In Los Angeles, the bus stops of tomorrow may offer more than just a seat.
They could dock and charge electric bikes and scooters; offer a place to catch up on neighborhood information shared on digital screens; and even provide constant shade, from structures that move to follow the Southern California sun.
These are some of the design ideas being considered as officials move forward in developing 3,000 new bus shelters, to be rolled out in the coming year.

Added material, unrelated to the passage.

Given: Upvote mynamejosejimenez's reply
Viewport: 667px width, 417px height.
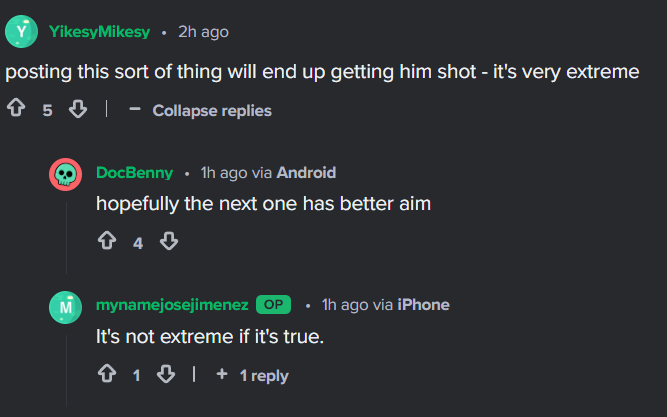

The project is part of the Sidewalk and Transit Amenities Program (STAP), a $30 million plan to upgrade and modernize aging bus shelters.
“We can’t have reliable, comfortable transit without shade, to keep people cool and healthy, and especially for those who are dependent on buses,” said Randall Winston, the city’s deputy mayor of infrastructure, in remarks that opened the Curbivore Conference in downtown Los Angeles on March 28. Those shelters, he added, should also include options for scooter docks, e-lockers for e-bikes and e-scooters, and kiosks.

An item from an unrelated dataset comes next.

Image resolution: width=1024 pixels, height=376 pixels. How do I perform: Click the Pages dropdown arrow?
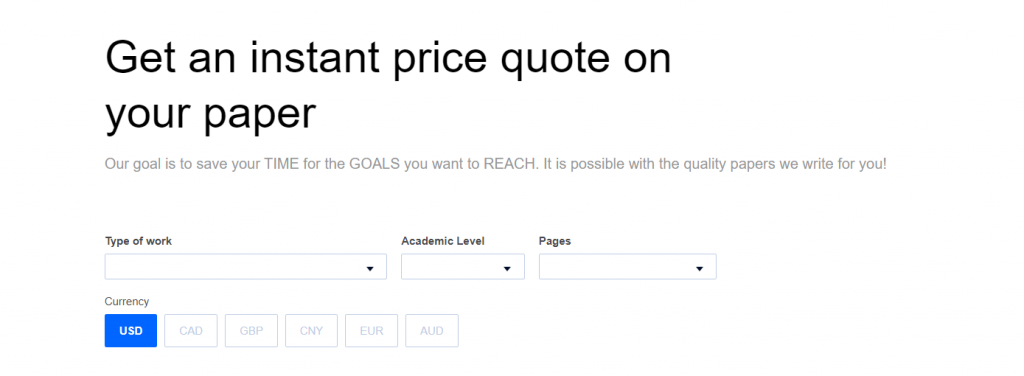(x=699, y=268)
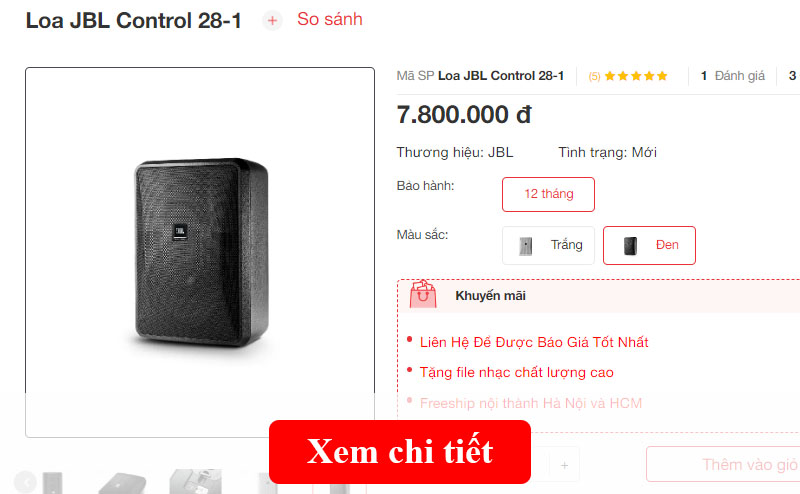Select the third gallery thumbnail image

click(x=195, y=482)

A bus stop is the “perfect mobility hub,” said Gene Oh, CEO of Tranzito, a smart city technology firm focused on transportation innovation — and the company awarded the contract to develop the city’s new shelter program.

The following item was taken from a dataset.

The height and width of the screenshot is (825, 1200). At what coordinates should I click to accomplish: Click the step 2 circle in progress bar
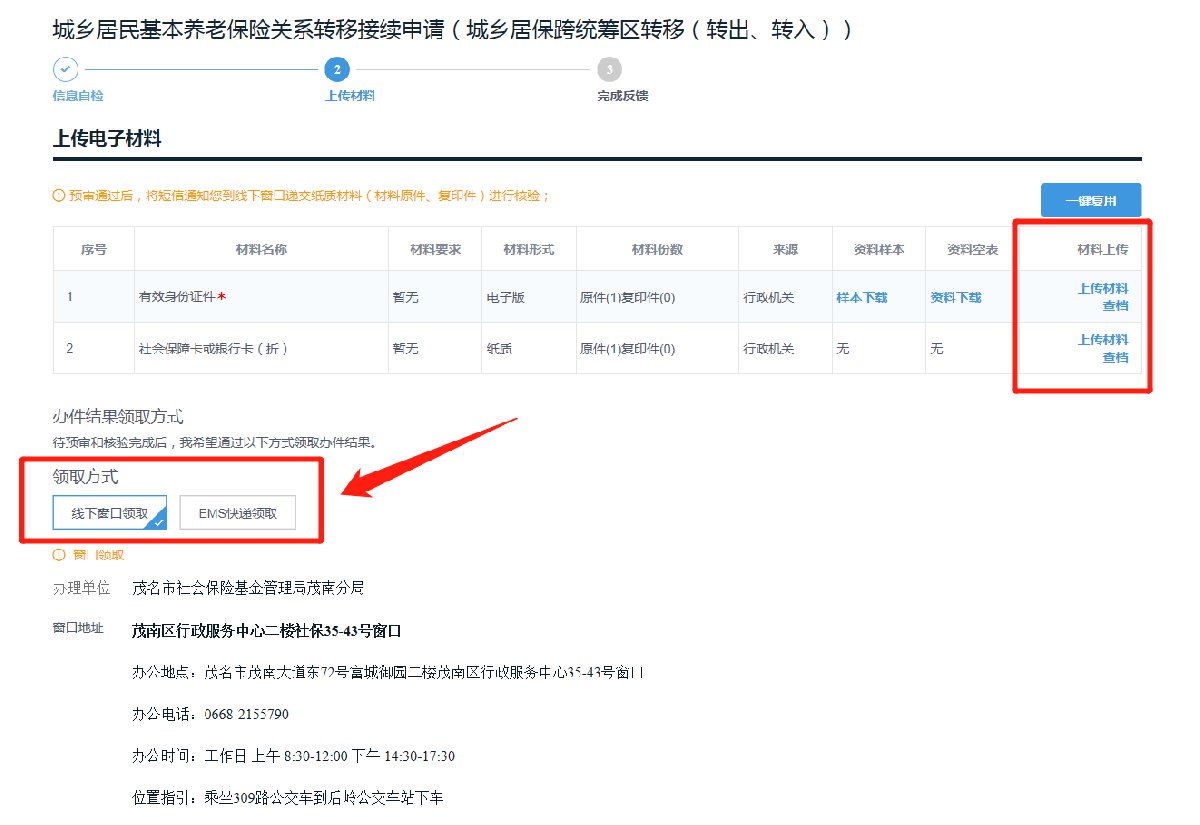[x=337, y=69]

“A mobility hub is not just a place,” he said during a Curbivore panel discussion, explaining that mobility hubs are three ideas in one: physical, digital and policy — and all three need to work together: “The best mobility hubs are the places where people already use mobility.” Curbivore formed to help technologists, restaurateurs, retailers, local governments and residents confront the post-pandemic economy and create equitable, sustainable cities and environments, per its website.
The new bus stop and mobility hub combos will reimagine what is generally a static object. Design and development efforts, said Matthew Potter, director of Interaction Design at Designworks, a BMW Group subsidiary involved with the design of the bus stops, aim to take this static object and redesign it “as a modern piece of infrastructure that is dynamic and changes over time.”
“So that we can take that and use that as a base of operations to include things like EV charging, and scooter docks, things like that that are meaningful for the community, provide last-mile assistance,” Potter said at the conference.
The new shelters will include “ad panels,” offering public service announcements and other community information, which can also serve as a revenue source for the city.
“The city will generate sufficient revenue from the shelters to reinvest in the public right of way,” Winston said.
Bus shelters tricked out with screens, Wi-Fi, e-bike and e-scooter storage and charging are all part of a broader trend to put the curb and public right of way to better use. Pedal-powered delivery operations like B-line Urban Delivery in Portland, Ore., have advocated for the development of infrastructure like small neighborhood hubs which could be areas with temporary package storage and charging stations.
These are the kinds of modern, digital mobility hubs of which Oh spoke.
“We want the governments to focus on the infrastructure — the hard, heavy lifting — and then use that as leverage to help private industry fill in the mobility gaps,” said Oh. “You start with the infrastructure, and you build on top of that.”
This article first appeared in Government Technology, sister publication to Industry Insider — California.